Chapter 3 - Density functional theory and bridging to classical interatomic force fields

Abstract

The foundation for computational multiscale modeling of biological materials is in the quantum mechanical realm. At this scale, fundamental physical equations can be used to describe molecular systems and ab initio calculations can, in principle, be performed at the size scale of the electron. In practice, a number of assumptions are used to make computations tractable, such as those employed by density functional theory (DFT), and these assumptions allow for accurate results for the behavior of organic systems at the next scale up of individual molecules. These calculations can serve as the basis, via length-scale bridging for further simplifications used to motivate classical force field atomic models that are useful for molecular dynamics (MD) simulations on scales up to millions or even billions of atoms. This is in contrast to DFT, which is limited computationally to at most a few hundred atoms.
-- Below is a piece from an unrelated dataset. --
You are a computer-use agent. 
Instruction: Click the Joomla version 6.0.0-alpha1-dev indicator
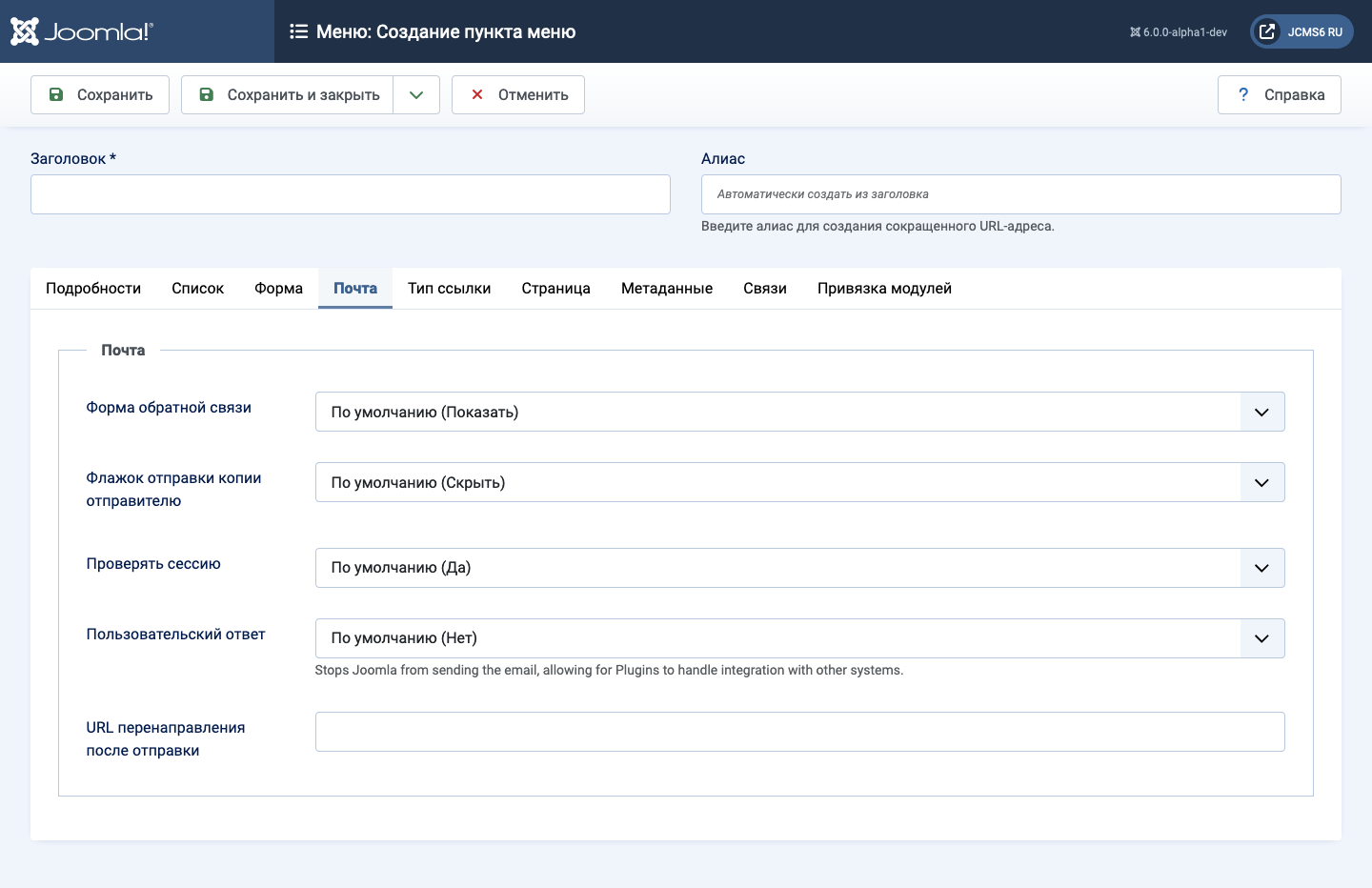click(1179, 32)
In this chapter, we will briefly introduce the physics that governs molecular interactions at the smallest scale (electron) and the computational techniques used in solutions to these fundamental equations. We will then discuss the length-scale bridge between first principles (electron) calculation and classical force field models (atom). We will then review an existing formalism for modeling MD of biologically relevant molecules and demonstrate how it is informed by lower length-scale simulation. Finally, we will outline the process for developing new force fields using simple hydrocarbons as a model system.